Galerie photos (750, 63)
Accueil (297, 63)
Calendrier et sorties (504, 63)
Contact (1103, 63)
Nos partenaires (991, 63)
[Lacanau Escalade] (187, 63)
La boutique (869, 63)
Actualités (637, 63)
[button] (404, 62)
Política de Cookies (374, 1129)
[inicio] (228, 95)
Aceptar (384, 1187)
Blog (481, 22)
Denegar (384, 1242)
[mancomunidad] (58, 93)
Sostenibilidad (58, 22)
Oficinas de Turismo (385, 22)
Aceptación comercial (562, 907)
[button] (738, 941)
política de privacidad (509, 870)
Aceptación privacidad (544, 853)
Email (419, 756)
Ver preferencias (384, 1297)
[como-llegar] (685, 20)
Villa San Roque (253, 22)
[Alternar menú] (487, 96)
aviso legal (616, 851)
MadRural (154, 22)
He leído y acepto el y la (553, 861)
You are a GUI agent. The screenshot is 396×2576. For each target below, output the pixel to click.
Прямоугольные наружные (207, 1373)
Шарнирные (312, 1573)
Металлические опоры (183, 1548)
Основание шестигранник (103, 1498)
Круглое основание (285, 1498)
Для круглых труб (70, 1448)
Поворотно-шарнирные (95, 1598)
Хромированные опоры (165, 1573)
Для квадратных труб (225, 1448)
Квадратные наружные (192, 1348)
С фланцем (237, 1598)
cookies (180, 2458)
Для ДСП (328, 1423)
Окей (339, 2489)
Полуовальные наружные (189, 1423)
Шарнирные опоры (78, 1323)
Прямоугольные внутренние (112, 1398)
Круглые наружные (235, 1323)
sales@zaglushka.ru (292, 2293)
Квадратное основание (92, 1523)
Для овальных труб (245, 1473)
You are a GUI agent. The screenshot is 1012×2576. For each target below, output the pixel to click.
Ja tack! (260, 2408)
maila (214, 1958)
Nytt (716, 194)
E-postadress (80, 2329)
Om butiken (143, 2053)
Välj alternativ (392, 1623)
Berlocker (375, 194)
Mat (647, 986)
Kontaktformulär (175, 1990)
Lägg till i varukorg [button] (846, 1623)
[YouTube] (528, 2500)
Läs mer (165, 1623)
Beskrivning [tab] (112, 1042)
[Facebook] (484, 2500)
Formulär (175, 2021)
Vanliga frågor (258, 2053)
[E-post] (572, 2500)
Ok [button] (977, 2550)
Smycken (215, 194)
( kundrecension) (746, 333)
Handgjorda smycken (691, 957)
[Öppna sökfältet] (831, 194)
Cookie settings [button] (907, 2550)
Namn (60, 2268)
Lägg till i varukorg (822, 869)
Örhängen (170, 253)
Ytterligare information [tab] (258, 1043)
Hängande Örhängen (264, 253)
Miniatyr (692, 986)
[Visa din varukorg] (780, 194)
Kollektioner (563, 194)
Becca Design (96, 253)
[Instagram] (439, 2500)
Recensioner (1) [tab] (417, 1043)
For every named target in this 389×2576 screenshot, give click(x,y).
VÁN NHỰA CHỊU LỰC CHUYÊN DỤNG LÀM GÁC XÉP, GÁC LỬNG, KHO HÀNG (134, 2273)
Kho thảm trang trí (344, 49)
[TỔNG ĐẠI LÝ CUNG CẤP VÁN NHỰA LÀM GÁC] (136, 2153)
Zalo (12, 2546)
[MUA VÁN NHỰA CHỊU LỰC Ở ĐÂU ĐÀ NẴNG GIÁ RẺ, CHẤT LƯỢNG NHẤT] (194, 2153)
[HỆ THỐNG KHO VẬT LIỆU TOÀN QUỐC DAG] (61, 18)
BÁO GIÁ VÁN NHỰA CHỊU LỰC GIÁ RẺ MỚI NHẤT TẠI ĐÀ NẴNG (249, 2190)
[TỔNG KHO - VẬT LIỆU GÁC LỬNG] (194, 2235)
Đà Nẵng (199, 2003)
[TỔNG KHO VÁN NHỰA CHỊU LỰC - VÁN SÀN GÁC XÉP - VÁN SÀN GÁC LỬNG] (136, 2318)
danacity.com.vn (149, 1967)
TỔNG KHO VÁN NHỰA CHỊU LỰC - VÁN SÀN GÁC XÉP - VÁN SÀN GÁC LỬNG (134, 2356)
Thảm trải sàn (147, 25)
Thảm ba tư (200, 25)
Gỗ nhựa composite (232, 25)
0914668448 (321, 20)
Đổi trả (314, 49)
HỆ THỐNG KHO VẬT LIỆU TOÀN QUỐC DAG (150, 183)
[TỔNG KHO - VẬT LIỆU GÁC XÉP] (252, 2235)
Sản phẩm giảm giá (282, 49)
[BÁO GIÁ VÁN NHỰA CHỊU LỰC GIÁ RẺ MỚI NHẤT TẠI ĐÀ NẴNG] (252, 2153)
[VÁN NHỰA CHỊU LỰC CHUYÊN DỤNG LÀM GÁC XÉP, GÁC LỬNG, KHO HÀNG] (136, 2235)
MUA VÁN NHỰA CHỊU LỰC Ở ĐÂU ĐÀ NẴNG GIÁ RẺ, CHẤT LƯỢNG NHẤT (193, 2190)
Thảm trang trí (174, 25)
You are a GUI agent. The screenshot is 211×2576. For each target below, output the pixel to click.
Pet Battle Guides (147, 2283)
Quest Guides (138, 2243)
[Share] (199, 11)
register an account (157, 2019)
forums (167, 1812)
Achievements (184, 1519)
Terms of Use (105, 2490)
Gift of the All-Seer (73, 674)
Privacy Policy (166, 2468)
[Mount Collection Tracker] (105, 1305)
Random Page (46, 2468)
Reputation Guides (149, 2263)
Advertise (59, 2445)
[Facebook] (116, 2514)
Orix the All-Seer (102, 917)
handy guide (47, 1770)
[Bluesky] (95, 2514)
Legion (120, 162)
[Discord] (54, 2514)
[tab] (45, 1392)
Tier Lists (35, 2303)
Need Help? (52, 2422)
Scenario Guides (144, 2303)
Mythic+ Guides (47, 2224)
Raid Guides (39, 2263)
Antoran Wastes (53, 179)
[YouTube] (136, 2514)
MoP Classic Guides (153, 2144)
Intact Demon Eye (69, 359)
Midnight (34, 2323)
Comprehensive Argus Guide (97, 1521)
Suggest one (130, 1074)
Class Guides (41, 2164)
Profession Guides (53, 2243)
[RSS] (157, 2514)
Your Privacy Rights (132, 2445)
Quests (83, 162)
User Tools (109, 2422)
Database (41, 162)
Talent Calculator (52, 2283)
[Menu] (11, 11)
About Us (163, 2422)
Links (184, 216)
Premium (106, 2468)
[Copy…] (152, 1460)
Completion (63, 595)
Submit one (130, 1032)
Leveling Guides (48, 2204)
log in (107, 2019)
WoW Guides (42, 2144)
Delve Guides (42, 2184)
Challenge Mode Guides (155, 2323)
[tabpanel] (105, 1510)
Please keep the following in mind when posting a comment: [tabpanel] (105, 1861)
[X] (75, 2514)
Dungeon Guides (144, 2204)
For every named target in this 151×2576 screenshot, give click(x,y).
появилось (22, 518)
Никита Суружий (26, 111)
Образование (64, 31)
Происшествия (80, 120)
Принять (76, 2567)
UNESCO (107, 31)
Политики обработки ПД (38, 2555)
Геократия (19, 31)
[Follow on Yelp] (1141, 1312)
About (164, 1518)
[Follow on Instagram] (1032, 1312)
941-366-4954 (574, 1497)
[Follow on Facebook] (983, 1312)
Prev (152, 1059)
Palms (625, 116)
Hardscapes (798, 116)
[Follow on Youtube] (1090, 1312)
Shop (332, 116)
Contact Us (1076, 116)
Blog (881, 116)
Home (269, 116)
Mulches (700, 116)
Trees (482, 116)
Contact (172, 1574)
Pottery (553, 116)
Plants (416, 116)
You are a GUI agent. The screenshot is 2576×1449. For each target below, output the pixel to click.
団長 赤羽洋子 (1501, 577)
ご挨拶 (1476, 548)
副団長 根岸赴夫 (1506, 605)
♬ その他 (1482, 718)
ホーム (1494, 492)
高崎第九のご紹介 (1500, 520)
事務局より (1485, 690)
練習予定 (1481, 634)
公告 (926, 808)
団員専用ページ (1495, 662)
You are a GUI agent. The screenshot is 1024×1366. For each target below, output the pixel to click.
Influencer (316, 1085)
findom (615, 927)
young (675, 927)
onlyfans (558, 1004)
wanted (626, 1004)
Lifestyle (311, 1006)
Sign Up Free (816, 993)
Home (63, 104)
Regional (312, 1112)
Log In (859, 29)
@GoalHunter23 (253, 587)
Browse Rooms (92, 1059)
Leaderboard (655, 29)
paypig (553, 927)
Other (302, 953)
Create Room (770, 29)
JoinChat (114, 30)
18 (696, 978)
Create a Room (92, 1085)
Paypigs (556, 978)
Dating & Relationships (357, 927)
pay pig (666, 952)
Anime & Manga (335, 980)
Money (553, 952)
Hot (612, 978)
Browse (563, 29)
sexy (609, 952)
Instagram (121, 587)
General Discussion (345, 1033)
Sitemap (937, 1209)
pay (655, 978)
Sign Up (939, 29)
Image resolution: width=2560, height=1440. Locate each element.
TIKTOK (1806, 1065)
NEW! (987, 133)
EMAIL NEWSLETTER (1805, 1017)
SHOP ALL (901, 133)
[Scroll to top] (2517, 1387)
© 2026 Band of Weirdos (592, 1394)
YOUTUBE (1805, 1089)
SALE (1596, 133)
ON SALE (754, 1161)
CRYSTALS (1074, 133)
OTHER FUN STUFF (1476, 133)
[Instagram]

.....

> _Work order_: Take from the material above the lines running from the one with "Other (302, 953)" through the one with "Image resolution: width=2560, height=1440.", and repeat them exactly, with nothing else.

> _Finished task_:
Other (302, 953)
Create Room (770, 29)
JoinChat (114, 30)
18 (696, 978)
Create a Room (92, 1085)
Paypigs (556, 978)
Dating & Relationships (357, 927)
pay pig (666, 952)
Anime & Manga (335, 980)
Money (553, 952)
Hot (612, 978)
Browse (563, 29)
sexy (609, 952)
Instagram (121, 587)
General Discussion (345, 1033)
Sitemap (937, 1209)
pay (655, 978)
Sign Up (939, 29)
Image resolution: width=2560, height=1440. Locate each element.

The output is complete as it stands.